Herhalde tüm kesimlerin 30 Mart seçim sonuçları ile ilgili üzerinde birleştiği yegane nokta, Barış ve Demokrasi Partisi’nin (BDP) bu seçimden de güçlenerek çıktığı oldu.
BDP, resmi olmayan sonuçlara göre 3’ü büyükşehir olmak üzere 11 il ve 75 ilçede ipi göğüsledi. Bu sonuçlara göre, Yüksek Seçim Kurulu’nun nihai açıklamasını beklemeden HDP-BDP bloğunun Türkiye genelinde aldığı oy oranının yüzde 6’yı aştığını söylemek sanırım yanlış olmayacak.
HDP ile omuzdaşlığın sandıkta başarılı olup olmadığı konusunu şimdilik bir kenara bırakıp özel olarak BDP’nin performansına odaklanacak olursak, şu tespitleri yapmamız mümkün:
*Bu sonuç ile BDP hem 2009 seçimlerindeki performansın üzerine çıkarak yerel yönetimlerdeki varlığını perçinledi hem de 2015 genel seçimleri için barajı aşma umudunu harladı.

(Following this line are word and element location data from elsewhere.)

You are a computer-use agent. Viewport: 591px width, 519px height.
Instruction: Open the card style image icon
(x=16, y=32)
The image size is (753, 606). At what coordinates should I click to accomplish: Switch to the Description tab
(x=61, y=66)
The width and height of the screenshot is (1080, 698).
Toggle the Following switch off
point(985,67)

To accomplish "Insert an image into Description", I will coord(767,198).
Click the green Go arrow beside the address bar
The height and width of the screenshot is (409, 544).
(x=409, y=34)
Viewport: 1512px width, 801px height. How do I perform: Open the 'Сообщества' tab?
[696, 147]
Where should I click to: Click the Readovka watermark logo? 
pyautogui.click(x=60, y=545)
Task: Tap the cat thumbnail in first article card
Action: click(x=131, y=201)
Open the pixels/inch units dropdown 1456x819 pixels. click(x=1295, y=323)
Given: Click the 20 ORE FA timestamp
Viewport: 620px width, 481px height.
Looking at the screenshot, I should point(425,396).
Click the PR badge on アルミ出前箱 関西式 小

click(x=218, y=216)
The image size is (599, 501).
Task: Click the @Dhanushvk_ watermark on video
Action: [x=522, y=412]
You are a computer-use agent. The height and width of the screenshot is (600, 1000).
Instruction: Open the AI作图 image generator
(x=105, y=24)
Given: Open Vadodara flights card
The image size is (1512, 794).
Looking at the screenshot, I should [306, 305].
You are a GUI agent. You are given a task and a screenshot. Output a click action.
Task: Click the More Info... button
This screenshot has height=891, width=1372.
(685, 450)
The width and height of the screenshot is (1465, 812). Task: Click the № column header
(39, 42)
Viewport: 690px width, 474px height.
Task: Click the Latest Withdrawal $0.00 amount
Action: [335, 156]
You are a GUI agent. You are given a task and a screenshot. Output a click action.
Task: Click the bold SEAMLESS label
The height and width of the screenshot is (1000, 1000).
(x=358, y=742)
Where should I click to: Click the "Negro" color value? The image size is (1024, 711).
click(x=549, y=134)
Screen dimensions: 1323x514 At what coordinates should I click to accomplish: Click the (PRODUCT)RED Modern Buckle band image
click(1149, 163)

*Kürtler barış sürecine -daha doğrusu Abdullah Öcalan’ın barış sürecini yönetme biçimi ve iradesine- bir kez daha güçlü bir destek çıktı. Öcalan’ın halk üzerindeki etkisi bir kez daha tescillendi.
* BDP’nin 2015 seçimlerinin ardından TBMM’de yaklaşık 40 milletvekili ile temsil edileceği hesapları yapılmaya başlandı.
*Hem BDP hem de PKK-KCK kurmaylarının hükümete seçim öncesi verdiği “çözüm sürecine hız vermezsen, demokratik özerklik projesini hayata geçirmeye başlarız” şeklindeki ultimatomun ciddi bir toplumsal karşılığı olduğu netleşti.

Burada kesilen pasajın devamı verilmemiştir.